In Hevesi’s view, his action will have little impact on the efforts of national groups seeking to inflame opinion against same-sex marriage.
“I don’t think that they need this to make their case against gay marriage. They have Massachusetts,” he said. “To anyone who tries to fearmonger this issue, we should say we are just good Americans following the law.”
ESPA’s Van Capelle was equally nonchalant about the potential for adverse reaction to the comptroller’s ruling.
“Every time we take two steps forward, there is always the risk that someone wants to try to take us back,” he said. “If that stops us, then our opponents will win.”
Reminded that the presidential election is just three weeks off, he added, “Everything that happens right now is seen as political. This was something that is very routine. A state employee wrote a routine request.”
Both Hevesi and Spitzer, in weighing in on New York recognition of out of state marriage, invoked the doctrine of “comity,” by which the state respects marriages performed elsewhere. This doctrine is not written into state statute, but has significant precedence in court rulings. In numerous cases throughout New York history, courts have upheld marriages even if they would not have been valid in New York, so long as they were not specifically forbidden in law or “abhorrent” to public policy. These rulings have included recognition of common-law marriages, marriages entered into at ages lower than allowed in this state, and, specifically, Canadian marriages.
Both Spitzer and Hevesi also pointed to the lawsuit against St. Vincent’s, even though the ruling that the surviving partner has standing as a spouse is still working its way through the appellate courts. Lambda Legal represents the plaintiff in that lawsuit, and David said that even if the decision about spousal standing for a partner in a Vermont civil union were not upheld, it would not necessarily have direct bearing on the opinions by Hevesi and Spitzer. The comptroller echoed that view.
When asked whether his ruling would also apply to Massachusetts marriages, Hevesi voiced uncertainty, mentioning concerns about litigation surrounding the federal DOMA and issues of full faith and credit among the states. David offered a somewhat different response, saying that even though the comptroller’s opinion specifically addressed Canadian marriages, the logic should also apply to legal same-sex marriages recognized by any of the states. The only problem presented by Massachusetts marriages, he said, was the ongoing litigation challenging the 1913 law there that forbids out-of-state residents from marrying there if the marriage would be “void” in their home states. Republican Gov. Mitt Romney has invoked that law to forbid out-of-state gay marriages unless the couple stipulates an intention to move to Massachusetts.
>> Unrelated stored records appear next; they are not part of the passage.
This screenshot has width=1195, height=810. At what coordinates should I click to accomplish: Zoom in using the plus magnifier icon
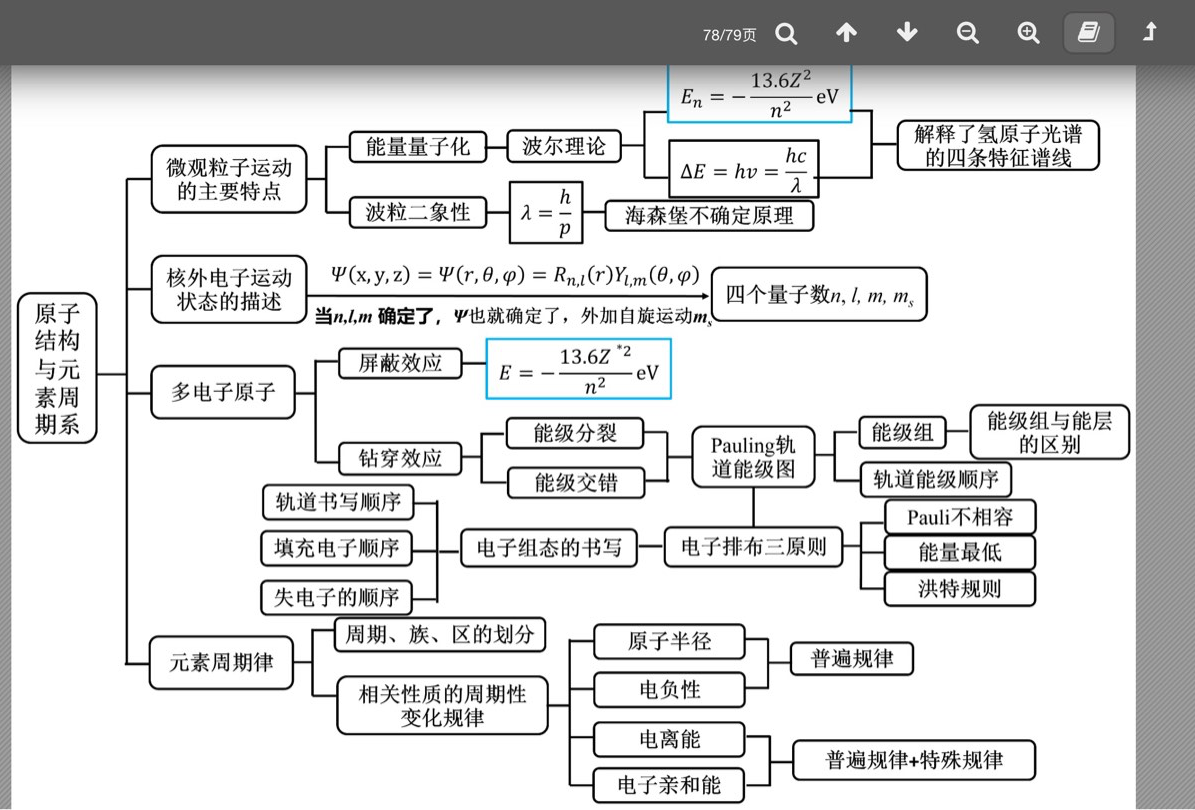(1028, 34)
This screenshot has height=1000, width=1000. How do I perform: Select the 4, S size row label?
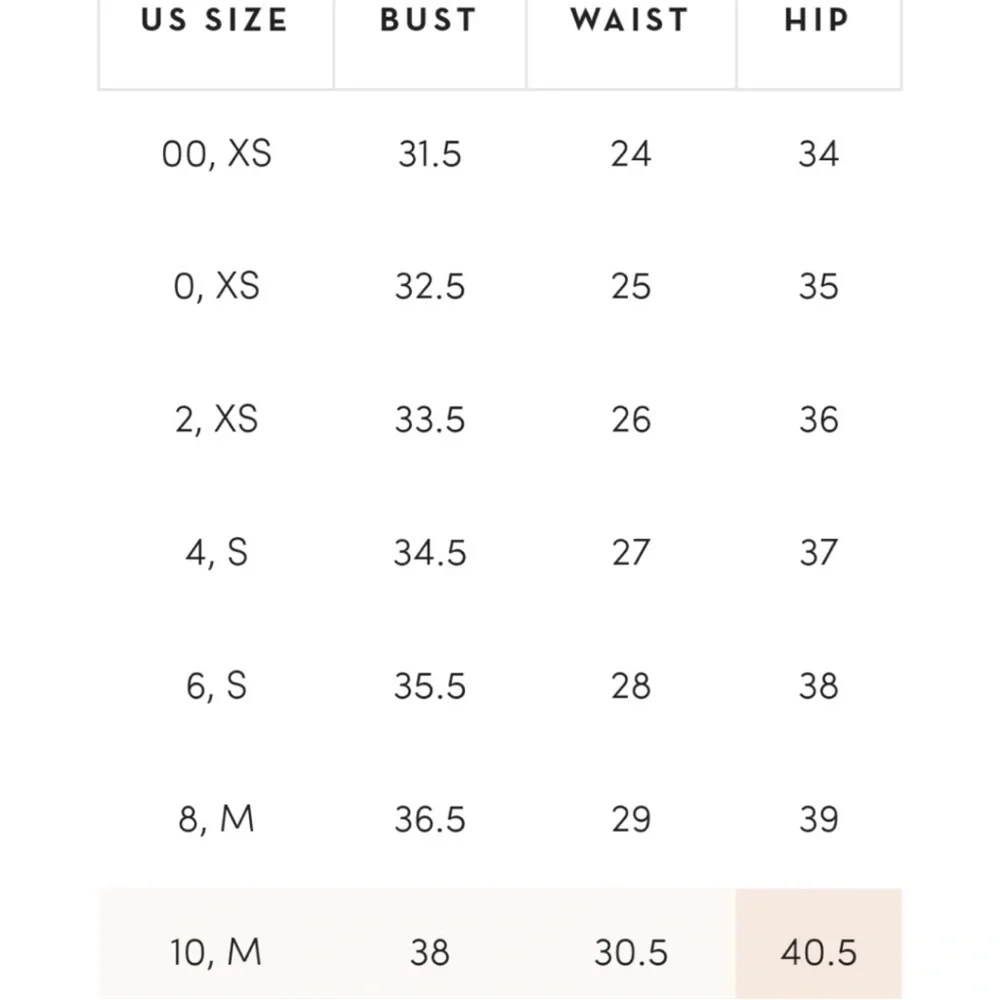click(216, 553)
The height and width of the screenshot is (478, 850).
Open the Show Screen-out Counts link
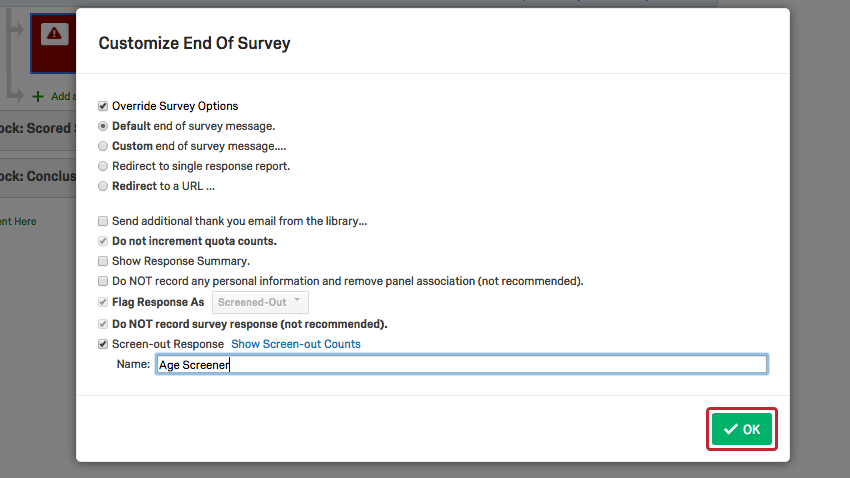coord(296,344)
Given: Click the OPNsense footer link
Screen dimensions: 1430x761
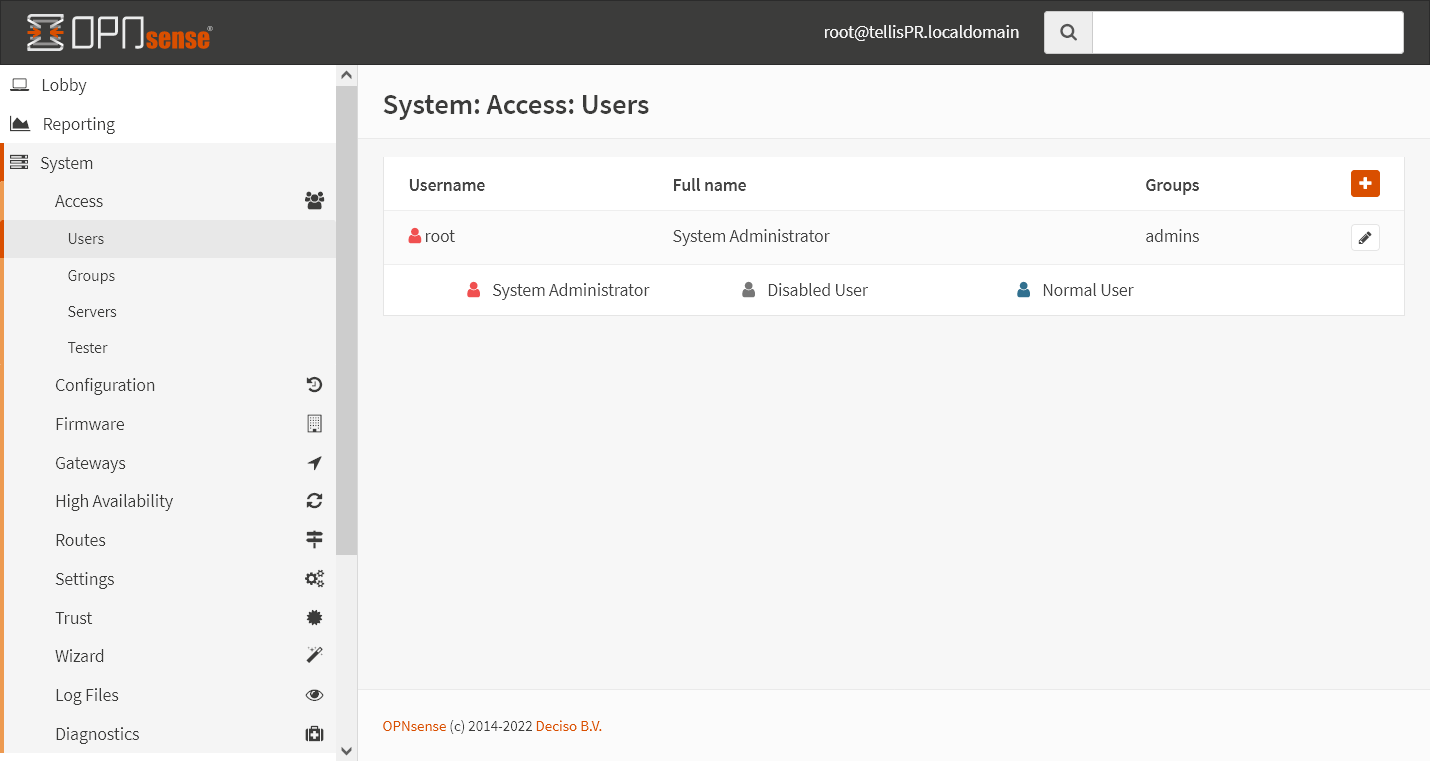Looking at the screenshot, I should [414, 726].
For Mark Daigneault and his partner David, Hevesi’s decision, though important, represents just “the first step in finding out about our rights if we get married in Canada.” Daigneault said the couple had a commitment ceremony, which they considered their “wedding,” in the garden of the gay and lesbian community center a decade ago. They are registered domestic partners in Albany, though they now live outside that city, own a home together and have made out their wills with each other as beneficiary. As Mark’s domestic partner, David would get certain pension benefits, but as a spouse would additionally be eligible for cost of living increases on benefits paid and an accidental death benefit not available to domestic partners.
Significantly, Hevei’s ruling also places obligations on gay couples. In the event of a divorce, pension benefits would be considered in dividing property.
Daigneault, who said he consulted with ESPA as he explored his rights under a Canadian marriage, was clearly pleased by the response he got from Hevesi.
“I am very glad that the comptroller has made this decision,” he said in a telephone interview Wednesday. “I am glad as a dad that we are getting closer to equal benefits and equal rights for our family.”